Os tratos de soqueira, relativos à nutrição e à proteção fitossanitária, são operações com menor trabalho mecânico e maior trabalho “biológico”, por isso são mais discretos e sujeitos a desatenção. É necessário planejamento e acompanhamento atencioso, caso contrário, os tratamentos fora da hora serão ineficazes e resultarão em perda de produtividade.

Esse mau resultado será percebido com o custo alto, ou quando não haverá mais tempo ou na colheita de menor produtividade. Sobre a área de plantio cana-de-ano, seja de outono-inverno ou de primavera, pode-se considerar o canavial como um painel solar. Cada semana sem cana para fixar a energia incidente representa desperdício de energia solar. Quando realizado o plantio de cana-de-ano, a área de reforma produz cana no mesmo ano, com produtividade por área colhida menor, mas com maior produção totalw e menor tempo de pay-back do plantio.

Sobre a área de viveiro, é preciso reduzir o consumo de mudas e, assim, fazer sobrar mais cana para a indústria. A redução do consumo de mudas pode ser por melhoria da qualidade das mudas, por melhoria dos equipamentos, da operação e do desenvolvimento de outras tecnologias. Essas melhorias podem ser por ações simples, como usar uma chapa lisa na entrada da colhedora e uma correta profundidade de cobrição da muda no sulco.

Boa contribuição tem sido pelo uso de fungicidas, hoje bastante eficazes. Outras técnicas antigas, como gemas isoladas e mudas pré-brotadas, que podem ser melhoradas pela mecanização e tratamento químico, são muito interessantes e devem receber investimentos para serem viabilizadas. A produtividade, além da relação direta com a produção, é um dos mais importantes fatores para a redução do custo unitário. Grandes ganhos de produtividade de cana podem ser obtidos apenas pela melhor qualidade e timing das operações de rotina, sem aumento de custos.

Outros aumentos de produtividade requerem investimentos, que devem ser justificados pela relação custo-benefício. O teor de ART da cana depende de 5 componentes: genética, ciclo anual, controle fitossanitário, uso de maturadores e limpeza na colhedora.
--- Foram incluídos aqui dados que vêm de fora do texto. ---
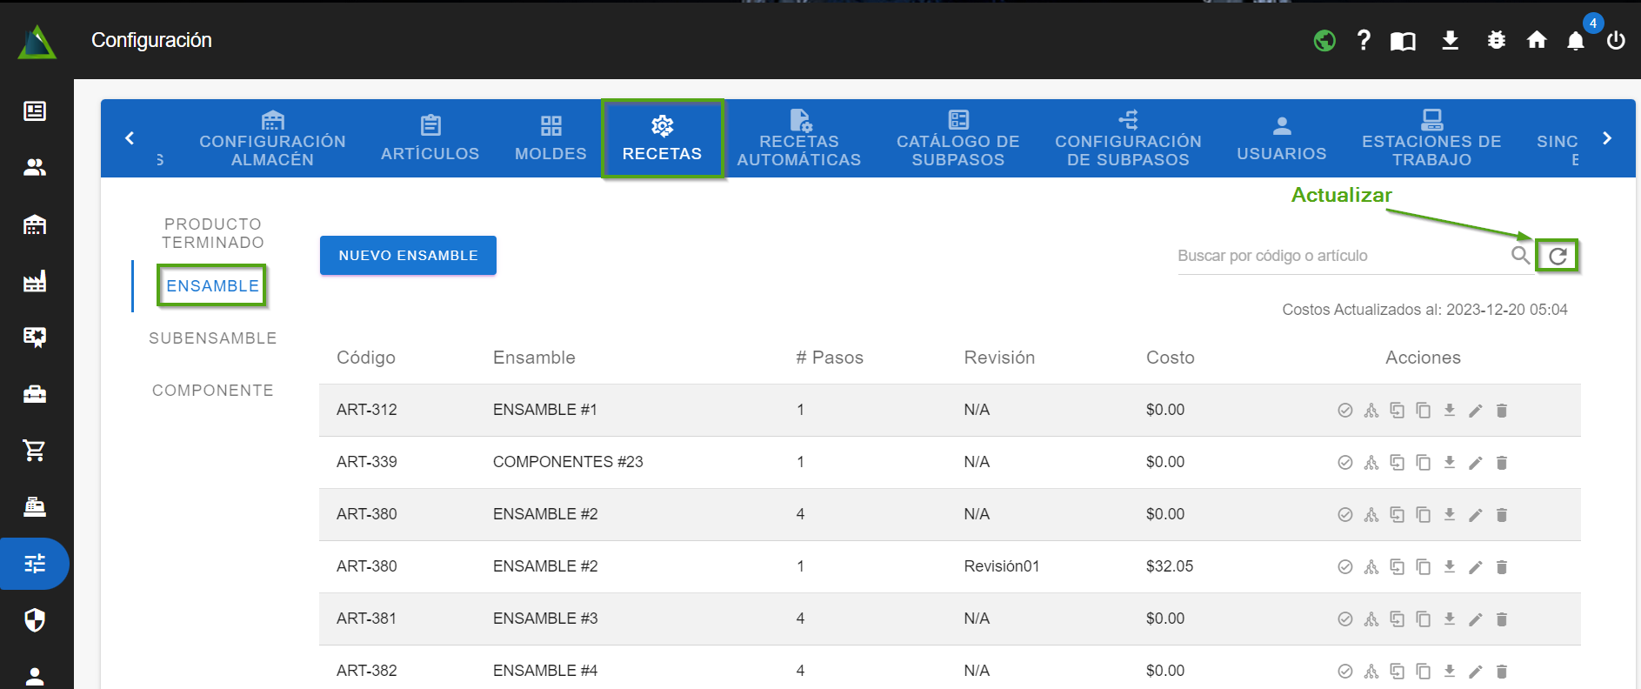The height and width of the screenshot is (689, 1641).
Task: Open the factory icon in left sidebar
Action: (x=35, y=282)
Produzir melhor, tratando-se de commodities, é assegurar o fornecimento conforme expectativa do mercado. Isso implica, no curto prazo, executar os processos normais de produção com planejamento, disciplina e rigor técnico. Com atenção para ajustá-los às variações do ambiente climático, financeiro, etc. E, no longo prazo, implica adotar tecnologias sustentáveis, com uso racional de recursos e adequada qualidade de vida de pessoas e famílias envolvidas.

Os custos devem ser analisados como custo unitário, seja de uma operação ou do produto final. E sua otimização pode ser pela redução de custos totais ou por aumentos de produtividade. No contexto atual, dois componentes complexos dos custos devem receber atenção: as produtividades de cana e uma mudança na postura de planejamento, valorizando a busca por soluções racionais ao invés de corte de custos.
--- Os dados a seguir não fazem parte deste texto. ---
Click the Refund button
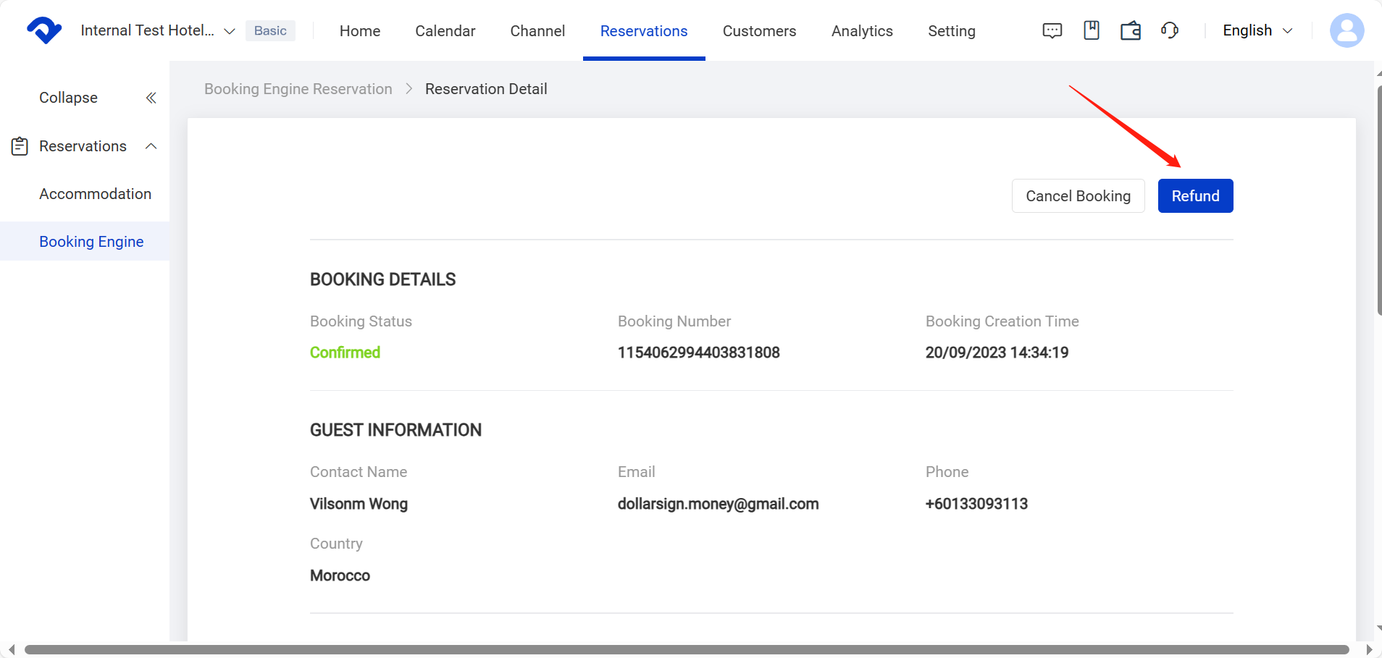 (x=1195, y=196)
Mudanças de relações trabalhistas e novos serviços exigidos do setor, especialmente nas áreas financeiras, trabalhistas e ambientais, resultaram em aumentos de custos que, na verdade, devem ser entendidos como aumento de valor. Por fim, produzir mais, melhor e com menores custos pode ser realizado quando a empresa tem um forte equilíbrio entre o planejamento e a operação.